Le Vatican, comme à son habitude, cherche de meilleures relations avec la Chine communiste. Cela préoccupe les fidèles chinois qui subissent les persécutions communistes depuis si longtemps. «Il n’y a aucun moyen de créer une Eglise catholique indépendante en Chine parce que le communisme est à l’inverse des principes catholiques », déclare Pei, un prêtre qui a passé quatre ans dans un camp de travail. « Le gouvernement chinois doit changer. S’il ne change pas, le Pape ne doit pas faire d’accord avec lui. »
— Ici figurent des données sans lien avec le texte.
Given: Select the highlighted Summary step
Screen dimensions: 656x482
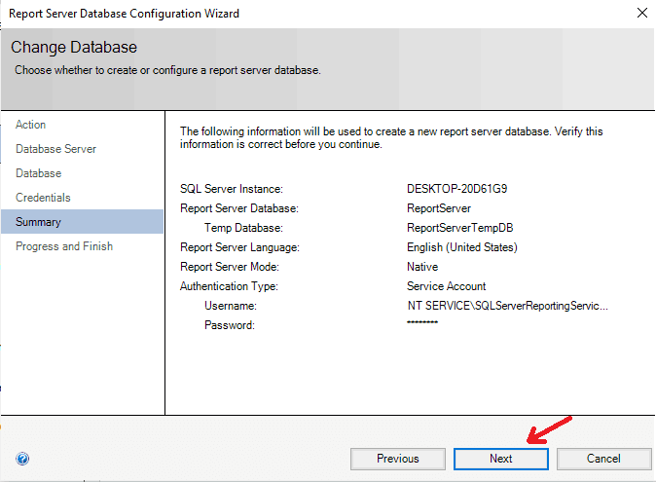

Le cardinal Joseph Zen, un ancien évêque de Hong Kong, est également ouvertement critique de l’attitude du Vatican envers Pékin. « Un mauvais accord – comme celui qui imposerait à l’Église clandestine de se soumettre au gouvernement communiste – ferait que nos huit millions de catholiques se sentiraient trahis par le Saint-Siège », a-t-il déclaré.

Le Pape François souhaite remédier à une rupture qui remonte à 1949, lorsque les communistes ont pris le pouvoir en Chine, expulsant les missionnaires catholiques étrangers et réprimant les activités religieuses. Depuis, la République Populaire de Chine a toujours refusé de soumettre l’Eglise catholique locale à l’autorité du Vatican. Le Vatican, de son côté, a d’abord refusé de reconnaître la Chine communiste. Mais ce refus s’affaiblit après des années de concessions vaticanes. Depuis son entrée en fonction en mars 2013, le Pape François soutient franchement le rapprochement.
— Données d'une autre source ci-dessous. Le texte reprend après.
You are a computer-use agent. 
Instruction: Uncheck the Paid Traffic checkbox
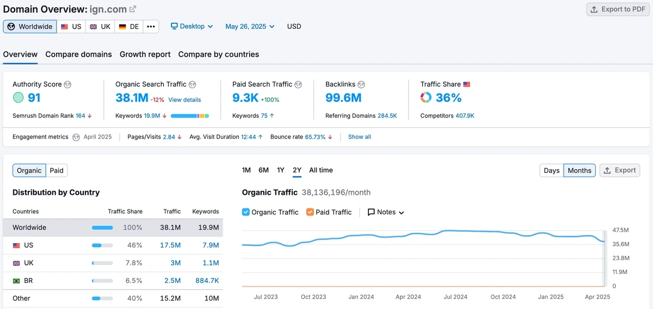310,212
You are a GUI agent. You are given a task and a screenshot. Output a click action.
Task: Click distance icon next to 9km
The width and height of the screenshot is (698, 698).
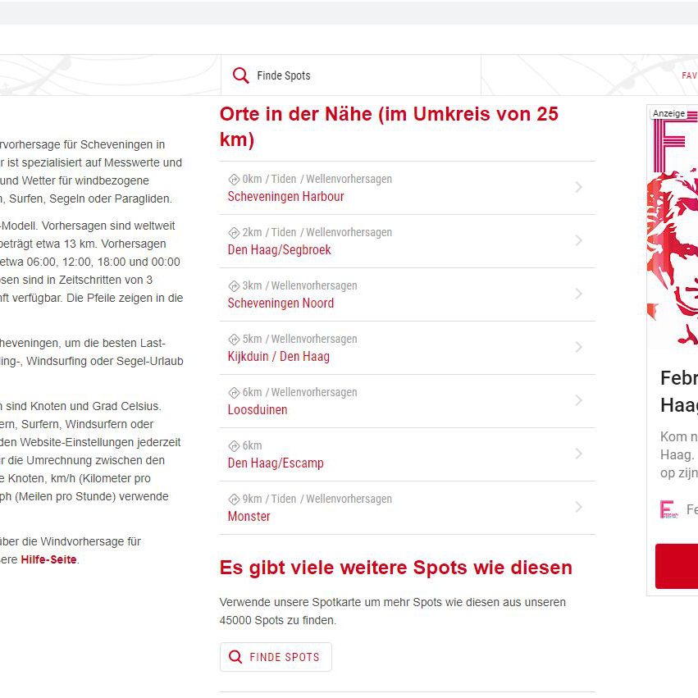pyautogui.click(x=234, y=500)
Un projet d’accord sur la nomination des évêques en Chine est déjà sur la table. Le Vatican dit vouloir empêcher Pékin de nommer de nouveaux évêques qui n’ont pas été reconnus par le pape. Sur les 110 évêques de Chine, 70 sont reconnus par les deux parties; 30 le sont uniquement par le Vatican; et huit seulement par les autorités chinoises. Rome espère obtenir la reconnaissance par Pékin des trente évêques approuvés par Rome. La question est de savoir quelle sera la contrepartie exigée par Pékin.
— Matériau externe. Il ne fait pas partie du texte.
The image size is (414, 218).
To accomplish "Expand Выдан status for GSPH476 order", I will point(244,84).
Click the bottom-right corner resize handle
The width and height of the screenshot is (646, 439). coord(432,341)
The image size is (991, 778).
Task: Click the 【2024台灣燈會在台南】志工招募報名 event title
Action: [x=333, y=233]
Si le Vatican faiblit, le gouvernement communiste resserre son étau chaque jour. Le clergé clandestin catholique subit une pression quotidienne pour défroquer et se soumettre à la CCPA. «  La police est venue chez moi, il y a deux ans, et m’a demandé de m’inscrire à la CCPA », a déclaré un prêtre catholique chinois de 86 ans qui dirige une petite église clandestine à l’intérieur de son appartement, à Shanghai. Le prêtre, qui a passé trois décennies dans un camp de travail pour avoir refusé d’abandonner sa foi, a dit à la police : « J’ai sacrifié plus de 30 ans de ma vie pour ma foi, pensez-vous que je vais adhérer à votre CCPA ?  » Ce vieux prêtre est sous surveillance étroite. Les autorités refusent de lui délivrer un passeport pour qu’il puisse partir en pèlerinage à l’étranger. Les prêtres et les fidèles de Chine subissent partout ce genre de brimades. En Septembre dernier, la police chinoise a kidnappé le prêtre Shao Zhumin pour l’empêcher de diriger le diocèse du Zhejiang après la mort de l’évêque. À Shanghaï, c’est l’évêque auxiliaire Ma Daqin qui est en résidence surveillée depuis quatre ans après qu’il ait démissionné de la CCPA le jour de son ordination clandestine. Le séminaire de Shanghai, où réside Ma, abritait autrefois une centaine d’étudiants catholiques; Mais son activité est maintenant presque à l’arrêt, avec seulement six séminaristes qui y étudient encore.

Les églises protestantes profitent du manque de zèle missionnaire de Vatican II et prennent de plus en plus la place de l’Eglise catholique en Chine.

Pour les Catholiques de Chine, il y a clairement le risque d’une rupture avec Rome. En octobre dernier, le  Père  Dong Guanhua a déclaré qu’il avait été ordonné évêque de Zhengding, à 300 km au sud-ouest de Pékin, en 2005. Il a dit qu’il était devenu évêque sans le mandat des autorités chinoises ou du Vatican. Sans vouloir préciser les circonstances de son ordination, Monseigneur Dong, affirme n’être jamais allé au séminaire mais avoir continué à enseigner la Bible même pendant la Révolution culturelle, quand beaucoup de clercs avaient été emprisonnés ou avaient défroqués. « L’Église résistante de Chine sera anéantie si je ne le fais pas », a déclaré Monseigneur Dong, avec des accents qui rappellent d’autres événements de résistance, en France en 1970.

Les Catholiques de Chine, après avoir tant souffert pour la foi, pourraient être déçus du climat de trahison générale qui règne aujourd’hui à Rome.